Beim Lesen des rot-grünen Regierungsübereinkommens für Wien (PDF) kann man sehr schön erkennen, in welchen Kapiteln sich welche Partei stärker „einbringen” konnte.

Allein der Titel „Gemeinsame Wege für Wien” ist aus Männersicht schon ein Hohn.

Aber bevor es ans Krakelen geht, möchte ich doch die 1-2 positiven Punkte herausstreichen.
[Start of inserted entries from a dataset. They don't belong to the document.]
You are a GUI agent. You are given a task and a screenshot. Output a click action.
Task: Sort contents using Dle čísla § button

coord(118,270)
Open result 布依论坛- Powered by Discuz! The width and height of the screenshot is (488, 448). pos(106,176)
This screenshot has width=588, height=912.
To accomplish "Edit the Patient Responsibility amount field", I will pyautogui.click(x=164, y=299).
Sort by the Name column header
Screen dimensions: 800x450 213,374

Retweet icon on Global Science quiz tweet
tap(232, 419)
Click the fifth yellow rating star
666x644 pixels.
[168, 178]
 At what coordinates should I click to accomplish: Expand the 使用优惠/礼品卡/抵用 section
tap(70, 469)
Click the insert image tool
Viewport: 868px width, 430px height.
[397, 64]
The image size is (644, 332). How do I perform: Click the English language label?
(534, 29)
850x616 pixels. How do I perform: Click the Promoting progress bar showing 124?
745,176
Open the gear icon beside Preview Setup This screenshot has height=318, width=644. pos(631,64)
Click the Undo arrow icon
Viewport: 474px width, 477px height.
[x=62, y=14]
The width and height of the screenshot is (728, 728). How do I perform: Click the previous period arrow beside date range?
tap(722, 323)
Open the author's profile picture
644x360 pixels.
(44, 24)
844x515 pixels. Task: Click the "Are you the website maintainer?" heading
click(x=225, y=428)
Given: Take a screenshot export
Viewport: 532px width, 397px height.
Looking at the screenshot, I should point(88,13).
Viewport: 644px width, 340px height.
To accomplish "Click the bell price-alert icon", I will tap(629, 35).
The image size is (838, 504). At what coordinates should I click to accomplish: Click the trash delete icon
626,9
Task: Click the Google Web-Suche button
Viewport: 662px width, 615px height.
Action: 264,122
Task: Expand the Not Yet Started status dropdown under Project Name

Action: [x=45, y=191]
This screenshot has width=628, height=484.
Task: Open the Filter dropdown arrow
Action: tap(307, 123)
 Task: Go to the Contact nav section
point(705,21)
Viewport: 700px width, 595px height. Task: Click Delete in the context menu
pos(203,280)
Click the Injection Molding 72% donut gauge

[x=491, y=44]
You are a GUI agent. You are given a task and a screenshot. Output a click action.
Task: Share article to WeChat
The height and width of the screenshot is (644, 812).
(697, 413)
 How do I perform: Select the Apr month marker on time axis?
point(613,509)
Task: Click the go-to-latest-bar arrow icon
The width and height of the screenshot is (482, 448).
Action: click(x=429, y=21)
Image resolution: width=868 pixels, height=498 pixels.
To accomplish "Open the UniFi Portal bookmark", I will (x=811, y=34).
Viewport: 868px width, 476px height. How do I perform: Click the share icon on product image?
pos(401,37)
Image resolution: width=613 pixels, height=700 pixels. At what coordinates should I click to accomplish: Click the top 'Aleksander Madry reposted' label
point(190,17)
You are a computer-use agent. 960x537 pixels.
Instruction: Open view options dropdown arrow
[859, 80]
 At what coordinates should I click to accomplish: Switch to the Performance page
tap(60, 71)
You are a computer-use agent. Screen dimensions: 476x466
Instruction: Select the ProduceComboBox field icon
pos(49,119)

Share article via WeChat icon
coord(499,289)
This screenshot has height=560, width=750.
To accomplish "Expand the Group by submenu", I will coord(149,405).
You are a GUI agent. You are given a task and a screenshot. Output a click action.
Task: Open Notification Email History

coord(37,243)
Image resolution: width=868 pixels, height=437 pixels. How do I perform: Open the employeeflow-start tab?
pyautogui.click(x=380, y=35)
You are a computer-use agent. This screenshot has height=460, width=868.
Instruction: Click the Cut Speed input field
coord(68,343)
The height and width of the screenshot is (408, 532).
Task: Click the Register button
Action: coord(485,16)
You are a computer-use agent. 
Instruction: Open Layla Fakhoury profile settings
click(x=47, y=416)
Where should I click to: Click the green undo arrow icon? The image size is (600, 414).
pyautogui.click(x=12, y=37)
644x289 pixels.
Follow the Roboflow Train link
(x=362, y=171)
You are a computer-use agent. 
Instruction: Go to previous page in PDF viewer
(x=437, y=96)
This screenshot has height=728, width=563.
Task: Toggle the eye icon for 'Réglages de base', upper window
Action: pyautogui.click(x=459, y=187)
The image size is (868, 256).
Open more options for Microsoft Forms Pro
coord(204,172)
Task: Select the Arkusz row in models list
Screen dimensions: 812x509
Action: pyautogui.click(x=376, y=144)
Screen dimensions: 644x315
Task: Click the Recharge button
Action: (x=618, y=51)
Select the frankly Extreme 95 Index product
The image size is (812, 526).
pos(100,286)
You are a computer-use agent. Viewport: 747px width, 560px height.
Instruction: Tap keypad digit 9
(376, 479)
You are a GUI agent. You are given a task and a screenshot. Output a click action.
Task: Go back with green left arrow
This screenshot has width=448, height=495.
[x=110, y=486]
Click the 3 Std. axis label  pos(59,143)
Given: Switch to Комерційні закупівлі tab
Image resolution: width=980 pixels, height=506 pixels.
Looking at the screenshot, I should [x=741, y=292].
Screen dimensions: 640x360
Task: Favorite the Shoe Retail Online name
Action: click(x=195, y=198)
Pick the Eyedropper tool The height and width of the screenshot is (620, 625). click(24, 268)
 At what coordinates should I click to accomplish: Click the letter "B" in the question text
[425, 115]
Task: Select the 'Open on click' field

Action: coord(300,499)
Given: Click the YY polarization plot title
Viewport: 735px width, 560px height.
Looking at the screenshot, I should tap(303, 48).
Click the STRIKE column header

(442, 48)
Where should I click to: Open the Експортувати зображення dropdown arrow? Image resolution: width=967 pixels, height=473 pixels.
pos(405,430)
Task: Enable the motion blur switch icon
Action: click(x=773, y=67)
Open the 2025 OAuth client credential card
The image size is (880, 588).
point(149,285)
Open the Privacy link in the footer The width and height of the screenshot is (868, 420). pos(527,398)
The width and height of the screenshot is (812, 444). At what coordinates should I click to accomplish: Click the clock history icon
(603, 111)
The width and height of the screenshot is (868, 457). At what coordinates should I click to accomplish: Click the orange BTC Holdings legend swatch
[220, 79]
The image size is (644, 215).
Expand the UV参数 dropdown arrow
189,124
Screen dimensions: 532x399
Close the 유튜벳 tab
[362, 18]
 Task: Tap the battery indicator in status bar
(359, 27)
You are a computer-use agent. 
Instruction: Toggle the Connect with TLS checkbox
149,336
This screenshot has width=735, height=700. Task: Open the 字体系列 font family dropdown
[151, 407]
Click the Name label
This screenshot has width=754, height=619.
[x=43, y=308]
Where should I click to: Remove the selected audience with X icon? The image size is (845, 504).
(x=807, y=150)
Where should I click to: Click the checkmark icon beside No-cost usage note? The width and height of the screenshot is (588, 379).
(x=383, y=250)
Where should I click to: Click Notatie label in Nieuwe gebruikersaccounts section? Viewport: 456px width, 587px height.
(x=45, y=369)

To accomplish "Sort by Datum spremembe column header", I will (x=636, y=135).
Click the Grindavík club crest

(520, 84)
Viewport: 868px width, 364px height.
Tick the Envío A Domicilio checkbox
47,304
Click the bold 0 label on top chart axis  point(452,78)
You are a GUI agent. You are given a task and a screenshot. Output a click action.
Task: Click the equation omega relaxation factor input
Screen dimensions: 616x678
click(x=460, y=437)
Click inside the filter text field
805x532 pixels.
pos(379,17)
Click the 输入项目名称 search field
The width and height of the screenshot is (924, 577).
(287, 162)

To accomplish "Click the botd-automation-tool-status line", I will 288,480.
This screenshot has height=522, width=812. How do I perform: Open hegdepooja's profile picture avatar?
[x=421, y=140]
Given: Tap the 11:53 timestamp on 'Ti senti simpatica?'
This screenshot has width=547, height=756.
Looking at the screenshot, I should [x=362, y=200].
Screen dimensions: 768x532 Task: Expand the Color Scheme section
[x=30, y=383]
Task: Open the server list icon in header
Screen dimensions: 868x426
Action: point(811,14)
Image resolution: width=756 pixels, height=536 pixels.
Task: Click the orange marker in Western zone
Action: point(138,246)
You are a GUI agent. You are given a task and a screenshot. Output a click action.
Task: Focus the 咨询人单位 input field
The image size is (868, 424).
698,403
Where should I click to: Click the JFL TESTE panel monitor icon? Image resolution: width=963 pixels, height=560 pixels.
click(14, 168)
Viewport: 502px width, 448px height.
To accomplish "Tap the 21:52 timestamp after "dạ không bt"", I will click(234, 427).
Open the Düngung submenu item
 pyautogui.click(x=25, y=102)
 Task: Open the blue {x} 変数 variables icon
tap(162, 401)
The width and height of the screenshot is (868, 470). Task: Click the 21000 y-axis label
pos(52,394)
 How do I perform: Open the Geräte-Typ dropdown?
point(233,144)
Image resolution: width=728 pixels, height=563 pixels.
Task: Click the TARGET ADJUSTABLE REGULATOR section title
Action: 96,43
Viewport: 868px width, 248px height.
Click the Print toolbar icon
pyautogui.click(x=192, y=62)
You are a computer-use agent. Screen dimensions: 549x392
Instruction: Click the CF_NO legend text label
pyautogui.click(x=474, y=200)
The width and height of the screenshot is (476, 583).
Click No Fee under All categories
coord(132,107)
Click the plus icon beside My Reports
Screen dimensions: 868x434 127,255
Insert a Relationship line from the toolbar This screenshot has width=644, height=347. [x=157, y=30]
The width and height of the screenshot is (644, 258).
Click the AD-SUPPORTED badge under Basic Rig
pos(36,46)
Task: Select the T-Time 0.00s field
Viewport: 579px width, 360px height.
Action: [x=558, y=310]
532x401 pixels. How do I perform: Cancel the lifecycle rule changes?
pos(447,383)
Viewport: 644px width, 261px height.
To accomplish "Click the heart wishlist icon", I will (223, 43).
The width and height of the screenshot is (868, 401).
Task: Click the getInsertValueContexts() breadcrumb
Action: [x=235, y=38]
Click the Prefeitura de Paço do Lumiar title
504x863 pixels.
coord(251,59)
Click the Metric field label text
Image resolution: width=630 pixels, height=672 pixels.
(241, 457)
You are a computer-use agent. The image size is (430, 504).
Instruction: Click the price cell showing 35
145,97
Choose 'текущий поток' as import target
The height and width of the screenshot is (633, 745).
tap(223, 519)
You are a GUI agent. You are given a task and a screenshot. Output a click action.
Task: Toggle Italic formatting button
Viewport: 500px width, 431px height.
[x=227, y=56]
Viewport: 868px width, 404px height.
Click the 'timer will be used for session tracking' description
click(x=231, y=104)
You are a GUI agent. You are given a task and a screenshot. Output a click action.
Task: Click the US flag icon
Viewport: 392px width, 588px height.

Weitere Schritte werden in Sachen Ausbau der Delogierungsprävention gesetzt, wobei verstärkt der Housing First-Ansatz verfolgt wird. Qualitätsstandards (z.B. ein rascher Zugang zu allen Stufen des Systems der Wiener Wohnungslosenhilfe) im Wohnungslosenbereich sind von größter Wichtigkeit, das Zielgruppenmanagement wird im Hinblick auf spezielle Angebote für Frauen, Familien und Männer sowie hinsichtlich der zu erwartenden Integrationspotenziale verfeinert und weiter entwickelt.

 

Mütter und Väter finden in der Stadt Wien eine Dienstgeberin, der die Vereinbarkeit von Beruf und Familie ein wichtiges Anliegen ist. Wir setzen auf flexible Arbeitszeitmodelle für Eltern. Ziel ist die weitere Steigerung der Inanspruchnahme der Väterkarenz. Die Einführung eines Papamonats, um mehr jungen Vätern zu ermöglichen, Zeit mit ihren Kindern zu verbringen, wird (nach budgetärem Ermessen) erwogen.
Ich hab mir lang überlegt, ob ich das unter „positiv” einreihen soll. Wenn es um eine Forderung für Frauen gegangen wäre, hätten sie nämlich den Zusatz „nach budgetärem Ermessen” nicht angehängt – soviel zum Thema „GLEICH”berechtigung.

 

Und jetzt zum mühsamen Teil, wenn es um das Thema „GLEICHberechtigung” geht:

In Wien muss jedes Kind unabhängig von Einkommen, Herkunft, Sprachkompetenz und Bildung der Eltern die Chancen auf beste Bildung und Ausbildung haben.
Hier fehlt „unabhängig von Geschlecht, …”. Das wäre dann nämlich beim Bildungsteil interessant geworden.

 

… für Gleichberechtigung
Jede Frau und jedes Mädchen soll in Wien sicher, selbstbestimmt und unabhängig leben können.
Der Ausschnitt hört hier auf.